At the end of each chapter is a very valuable guide to additional resources...The book has a very
readable and somewhat conversational style; coupled with its excellent summary charts and tables,
plus the many hands-on examples, the manuscript should be useful for new users (and managers) of
the product...In summary, I believe this is a valuable and useful source for introducing new users and managers to the utility and tools provided in MSRS."
-- Computing Reviews
"This book was great for giving me a better understanding of the workings of Reporting Services. I do have one other book on RS but it did little to get me beyond the hands-on labs I'd already been through. This book takes you to the next level (and beyond) to really tap into the flexibility of RS and how to get it to do what you want. It does have a developer slant to it, but I am not a developer and was able to stay with it. It reviews the anatomy of a report and takes you through sample reports, building from simple reports to more complex ones that resemble more of what you would find in the real world. It even talks about creating external assemblies and invoking that code from RS. It also addresses report management, security, OLAP, and performance considerations.

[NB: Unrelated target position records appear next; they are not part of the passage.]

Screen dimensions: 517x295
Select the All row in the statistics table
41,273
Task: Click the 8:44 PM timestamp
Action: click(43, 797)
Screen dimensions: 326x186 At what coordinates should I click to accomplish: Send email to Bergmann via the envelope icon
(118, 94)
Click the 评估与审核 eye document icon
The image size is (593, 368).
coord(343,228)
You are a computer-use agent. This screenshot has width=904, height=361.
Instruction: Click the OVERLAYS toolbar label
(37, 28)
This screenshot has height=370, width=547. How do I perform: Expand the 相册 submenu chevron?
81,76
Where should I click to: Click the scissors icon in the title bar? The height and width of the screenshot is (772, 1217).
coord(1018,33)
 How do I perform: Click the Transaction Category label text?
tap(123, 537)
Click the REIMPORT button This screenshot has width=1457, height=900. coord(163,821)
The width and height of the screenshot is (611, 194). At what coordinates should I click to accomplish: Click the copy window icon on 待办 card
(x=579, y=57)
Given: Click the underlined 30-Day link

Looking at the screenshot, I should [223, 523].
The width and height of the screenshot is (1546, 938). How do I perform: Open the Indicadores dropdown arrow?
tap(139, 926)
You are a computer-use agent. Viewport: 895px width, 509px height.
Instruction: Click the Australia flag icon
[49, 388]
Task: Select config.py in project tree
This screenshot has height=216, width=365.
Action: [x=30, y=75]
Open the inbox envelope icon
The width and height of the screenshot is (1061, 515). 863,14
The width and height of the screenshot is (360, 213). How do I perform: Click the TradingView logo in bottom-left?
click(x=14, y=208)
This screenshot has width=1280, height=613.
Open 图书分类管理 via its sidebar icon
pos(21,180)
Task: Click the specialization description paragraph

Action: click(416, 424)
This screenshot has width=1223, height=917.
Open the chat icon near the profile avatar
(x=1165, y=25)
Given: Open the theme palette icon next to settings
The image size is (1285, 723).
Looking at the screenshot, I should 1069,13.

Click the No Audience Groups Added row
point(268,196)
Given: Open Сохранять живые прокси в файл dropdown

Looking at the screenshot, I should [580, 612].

This book also tells you what cannot be done with RS (in this version, anyway) potentially saving me a lot of time and effort in trying! I highly recommend this book I do not think I will need another RS book until the next version comes out. Hopefully, this author will produce an updated version at that time."
-- North Texas SQL Server Users Group
"A practical resource, manual, and self-teaching guide to Microsoft SQL Server 2000 Reporting Services. Half devoted to mastering basic skills system administrators need to use the software to create reports and secure the report environment, and half geared toward developer techniques to integrate RS with WinForm or web-based applications...a solid, methodical, example and screenshot-filled guide and a superb reference for anyone charged with tasks involving the use of Microsoft Reporting Services software."
-- Midwest Book Review
"Provided wonderful insight as to how Reporting Services works ...easy to read and included good examples."
-- St. Louis SQL Server User Group (STLSSUG)
"This is really a how-to book on the use of SQL Server's new Reporting Services. It is written from a standpoint of not just repeating the product documentation that comes from Microsoft, but from the view of the developer who has to implement a solution.
It used to be that a report was basically a printed document. But now, this view has changed, and Reporting Services incorporates not only printed reports, but also reports that are to be web distributed, or as the information content for an OLAP application, enterprise level reports, or subscribed reports that are to be distributed automatically. This should be the only reporting services book you'll need - until of course the new versions of RS become available."